Spread it around a little to mix the flavors, this is perfect with a little coffee~
I made Raquel and Julia tomato & gruyere tartines; so good, to tide everyone over until dinner and to help stretch the food budget~
Or just with a little Roquefort.
Julia’s favorite was apple tarte. Skip the tartines, she went right for this, and I made several large ones during the week with the pre-made puff pastry crust from the grocery store. Hot from the oven with a large dollop of crème fraiche, it’s hard to beat the taste. I wonder if people believe me when I say that everything tastes so good in France? Julia understood after a week there….the bread is fantastic, the apples are ten times as fragrant as ours, I can’t explain why, and the crème on top of the tarte is unlike any crème we have in the States. And it was 1 Euro for a large tub. OK we cheated a little and bought it at Monoprix instead of the open air market, but it was still very good and over the week we ate it all.
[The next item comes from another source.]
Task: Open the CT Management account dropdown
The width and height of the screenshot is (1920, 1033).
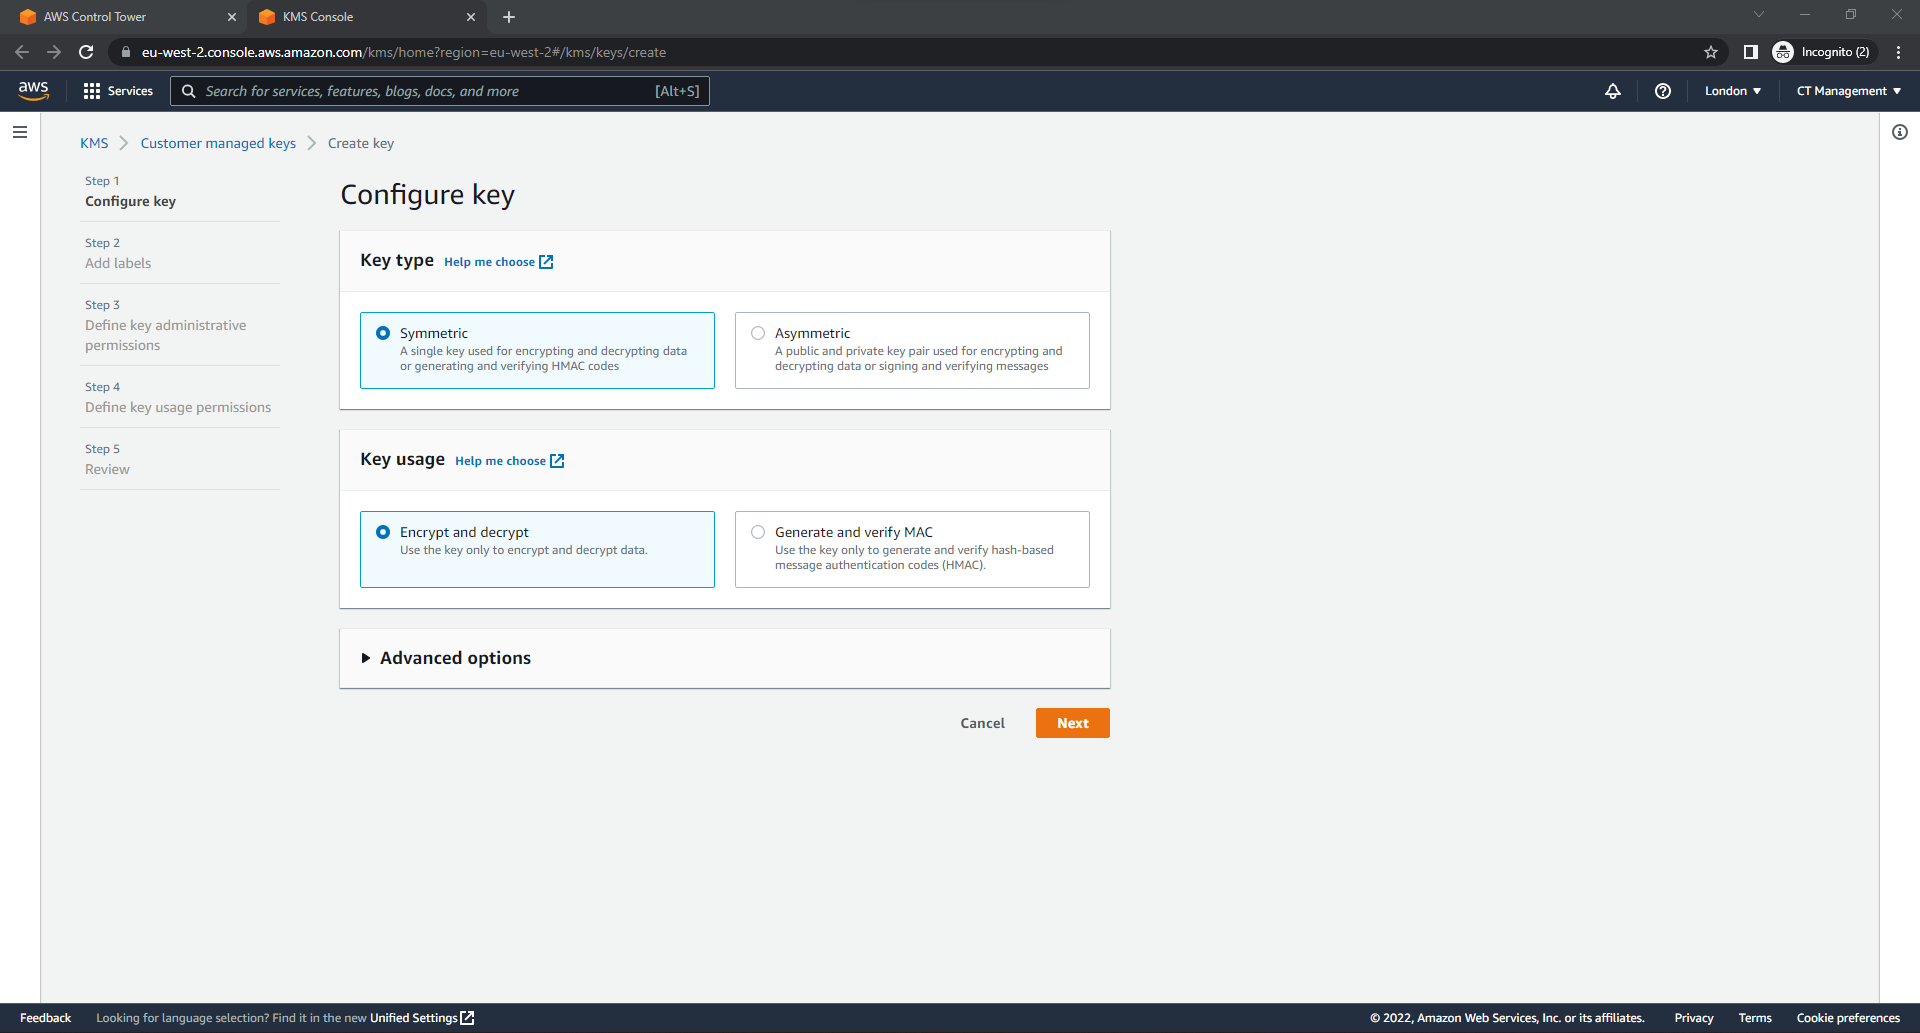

Paris is all about value decisions. Is the glass of orange juice here really worth $10? The glass of wine worth $20? That depends on who, what and where. One thing I can tell you is that every first time visitor to Paris is positively shocked by the price of eating out and very few of them are on an unlimited budget. Before you go, it’s good to have a few strategies in mind for how to keep everyone fed without going broke. That’s what you’ll find covered in the book.